Europe, we know, has been a very uneven place to be for many businesses and investors in the past three years. One American company operating there that's seen mixed numbers in that time reported earnings Tuesday -- Coca-Cola (KO).
Volume in Europe was up 1% in the third quarter, rising in all units despite the economic worries that continue to plague the region. Now that's not robust growth, but it's not a negative number, either. Overall, earnings for the quarter rose and were in line with estimates, while sales didn't quite reach the consensus forecast, edging up 1% from a year earlier to $12.34 billion.
Europe was more than 10% of operating revenue in the most recent quarter, totaling around $1.29 billion. That's an 8% drop from last year, though foreign exchange rates did hurt the results, and not by a small amount. Excluding currency effects and poor pricing, revenue would have been even. But again, the actual number did show that decline.
As the chart above shows, Europe hasn't been smooth sailing for Coke in the past couple of years in two key areas, case volume and operating revenue -- particularly the latter, which again is yanked around by currency fluctuations. Volume is based on beverages moved, so you can get a sense of how much more variable the money Coke brings in is compared with the actual amount of product it's selling. This goes back to the start of 2010, when the Greek crisis was really getting under way and rioters were beginning to take to the streets, and you can see how Coke's had the good and the bad. (Speaking of Greece, it may be still controlling the market, and bottler Coca-Cola Hellenic, Greece's largest company, just announced it's heading to more stable ground in Europe.)
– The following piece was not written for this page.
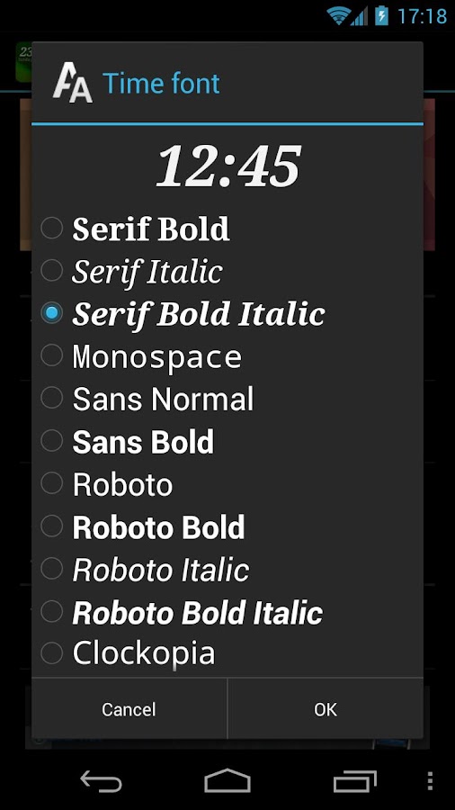Tap the cellular signal strength icon
This screenshot has height=810, width=455.
point(359,16)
How do you forecast that, exactly?
Europe is a big market for another U.S. company that, like Coke, is one of the 30 Dow stocks. That's McDonald's (MCD), which is expected to report its quarterly numbers Friday morning. The businesses aren't identical, but taking a look at two of McDonald's key metrics, again from the start of 2010, you can see how it's managed during the never-ending European crisis. This chart uses comparable-store sales and operating income.
These are two of the world's biggest, most expansive brands, and they've weathered the recession -- not just in Europe, but elsewhere -- a lot better than many companies. Imagine how they'd be doing in normal times, if such a thing exists. And now imagine how companies without their financial standing feel.